Nous ne voulons pas promouvoir notre business au détriment de la santé des vendeurs. Dès le début, nous leur avons livré du gel hydroalcoolique en quantité. Nos vendeurs ont rapidement rencontré des difficultés : tous ceux qui vendaient ailleurs ne vendaient plus. Ceux qui vendaient en magasin ou via la grande distribution n'étaient plus en mesure de le faire. Nos marchands souhaitent à tout prix continuer à vendre sur notre site, qui constitue leur seul canal de vente ouvert. Nous sommes restés ouvert avec l'objectif que les vendeurs respectent toutes les normes de sécurité.

A quoi ressemble la vie d'entreprise chez ManoMano depuis le début du confinement ? 

Avec le mouvement des Gilets jaunes puis les grèves, nous avons eu l'occasion d'organiser notre activité à distance. Quand le coronavirus est arrivé, l'entreprise était déjà rodée. Le contexte ne bouleverse pas du tout notre manière de travailler. Tous les matins, les équipes prennent le café ensemble en visio pour que personne ne soit mis de côté. Certains vivent un confinement solitaire et les relations professionnelles sont parfois les seules interactions sociales. Tous les soirs, en Comex, nous faisons un bilan des échanges réalisés le matin avec les équipes. Chaque vendredi matin, les 470 salariés de ManoMano participent à une réunion de 30 min sur Zoom pour dresser le bilan de la semaine écoulée. Le but étant de maintenir ce sentiment d'appartenance à l'entreprise.

"Toutes les équipes sont en télétravail, personne n'est en chômage partiel"

Dans le cadre de la crise, nous avons mis en place une journée par personne et par mois en collaboration avec la plateforme Vendredi pour que nos salariés aident les personnes démunies. Nous offrons également une demi-journée par semaine à tous les salariés parents d'enfants de moins de 16 ans afin qu'ils assurent le suivi scolaire et qu'ils profitent de leurs proches. La famille est une valeur fondamentale chez ManoMano. 

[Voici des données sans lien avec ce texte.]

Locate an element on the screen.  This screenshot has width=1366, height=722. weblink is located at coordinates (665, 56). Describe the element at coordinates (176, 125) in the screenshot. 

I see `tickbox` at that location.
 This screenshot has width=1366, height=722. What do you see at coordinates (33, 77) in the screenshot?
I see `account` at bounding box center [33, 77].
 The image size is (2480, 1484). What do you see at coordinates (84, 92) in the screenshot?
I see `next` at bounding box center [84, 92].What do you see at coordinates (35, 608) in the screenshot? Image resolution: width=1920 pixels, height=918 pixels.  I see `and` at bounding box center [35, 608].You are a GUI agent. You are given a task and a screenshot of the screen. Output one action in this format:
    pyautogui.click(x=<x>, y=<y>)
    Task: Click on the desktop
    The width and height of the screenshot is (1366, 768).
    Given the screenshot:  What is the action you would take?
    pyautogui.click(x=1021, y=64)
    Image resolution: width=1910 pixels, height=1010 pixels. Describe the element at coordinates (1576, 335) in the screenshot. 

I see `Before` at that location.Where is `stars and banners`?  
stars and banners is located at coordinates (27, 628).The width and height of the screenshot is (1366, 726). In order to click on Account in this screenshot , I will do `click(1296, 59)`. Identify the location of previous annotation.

Toutes les équipes sont en télétravail, personne n'est en chômage partiel, et nous accélérons les embauches. Nous avons recruté une quinzaine de personnes au cours des deux dernières semaines, notamment au service client pour faire face à la demande. 

Dans quelle mesure avez-vous revu vos objectifs ?

Au début de la crise, nous avons commencé à prévoir un plan pour tout geler mais lorsque nous avons constaté que la demande était très forte dans certaines régions, nous avons accéléré nos dépenses média et marketing en vue d'être plus présents. En effet, nos marchands ont du stock et sont prêts à vendre. Si la logistique fonctionne, nous n'avons pas de raison de ne pas être présent. Historiquement, dans notre verticale, le pic d'activité de l'année se déroule maintenant, entre avril et mi-juillet, avant le départ en vacances, pour préparer l'été. C'est notre saison forte habituellement et on s'aperçoit qu'elle a lieu quand même, car le confinement nous contraint à rester chez nous. Nous sommes donc plutôt optimistes aussi bien pour les salariés que pour le marché pour les semaines à venir.

Philippe de Chanville, diplômé de l'Edhec et de la London School of Economics, débute une carrière dans la finance, à Londres, chez BDO Stoy Haywards en M&A & restructuring avant de devenir investisseur en Private Equity chez Caledonia Investissement.  Père de cinq enfants, le franco-américain de 39 ans, rejoint ensuite Otium Capital en tant qu'investisseur en Venture Capital, où il rencontre Christian Raisson, son futur associé avec qui il créera ManoMano en 2013.